▸ **Goal**
In the time management tips, how long are the breaks taken between tasks in the Pomodoro technique?

Time is money. No phrase proves this statement better than when you own a growing business.
As you strive to achieve your business aspirations, juggling responsibilities and managing activities end-to-end sums up a typical work day. You simply cannot afford to compromise on any of the processes at hand, because it might have a profound impact on the growth of your venture. The trick is to focus your productivity on the limited resources you have in a time-efficient manner till you can confidently handover the heavy lifting to experts. Successful businessmen will tell you the same, but in two words: time management.
Here are our favorite tried-and-tested time management tips for small business owners to save you time and make running your business easier.
1. Fix a Schedule and Stick to it
The best way to accomplish a productive day is to show up at work with a clearly defined set of goals and tasks, preferably hand-written. A disorganized schedule leads to ineptness and wasted hours, eventually leading to a loss of focus on business objectives. Account for every hour of the day, from the time needed for meetings and document review to travel and shopping. Create your schedule with three categories- one for the responsibilities that need to be completed that day, another for those activities that require your attention but can be put on hold and a third with minor tasks that you can work on if you have extra time. Know your downtime- you can use this for short breaks.
2. Focus on ONE Task at a Time
Multitasking might seem like a clever way to do many things within a short amount of time, but it divides your attention among the responsibilities at hand. Being a budding enterprise, this is not a risk that you want to take now. Instead, you can try the ‘Pomodoro technique’. This involves setting your timer for a specified time and focusing wholly on one task before the timer goes off. Repeat this after taking short breaks of 5 minutes between tasks. An efficient way to structure your time, this technique ensures that you devote time for a specific activity regularly.
3. Delegate Work
All small businesses are a one-man army early into their business operations. But your growth journey to becoming a larger enterprise begins when you start delegating responsibilities to expert personnel. Hire people who are dependable to manage tasks you don’t have time for or you are not suitably skilled for. This will give you more time to work on things that you are best at and need your personal attention. Keeping in mind that most growing enterprises might not be sufficiently funded to hire the right people, Capital Float offers Unsecured Business Loans to support the recruitment needs of these businesses.
4. Avoid Distractions
Any means of distraction is harmful for the growth of your business, as the work you do is very different compared to those of your employees. If you think your team members are wasting time on social media, set up a URL blocker on your system. You can forward calls, set up caps on answering emails or designate others to perform repeated tasks, if these are causing you to deviate from your daily schedule.
As you get busier, more people demand your time. Reducing distractions implies training the people around you to respect your time. Your employees tend to consume your time with constant problems or through attempts to garner your attention. Take steps to identify the major time-wasters and keep them at bay.
5. Prioritize difficult tasks
An effective time management hack is to start your work hours with the most challenging task at hand. Despite varying individual notions of productivity, mornings are accepted as the time of the day when you are at your optimum performance levels. This leaves the rest of the day to handle repercussions or developments, and you can work on other priorities with a relaxed frame of mind.

▸ **Provided data**

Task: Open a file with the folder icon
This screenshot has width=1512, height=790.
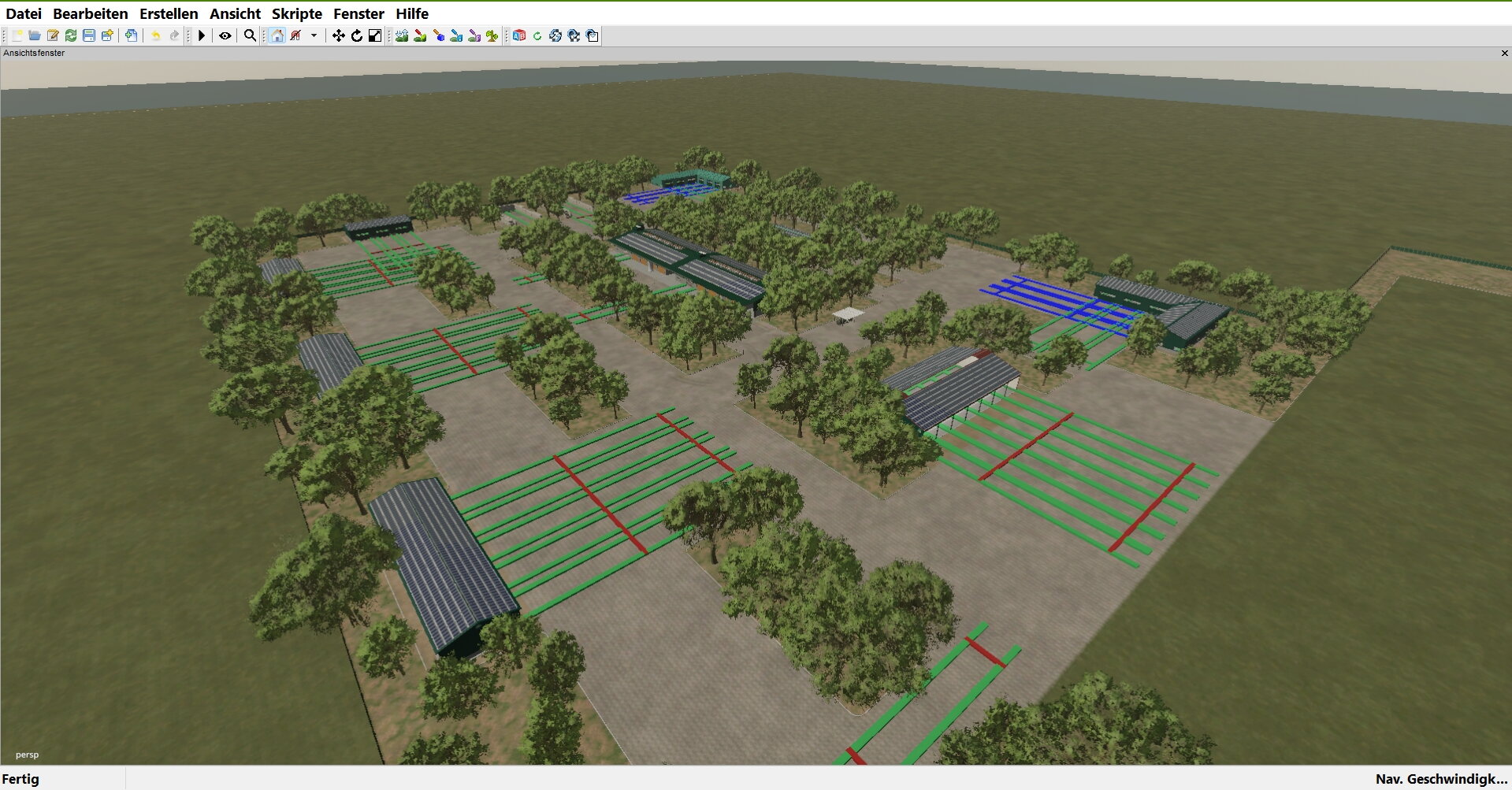Action: coord(35,35)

▸ **Completed task**
Five minutes.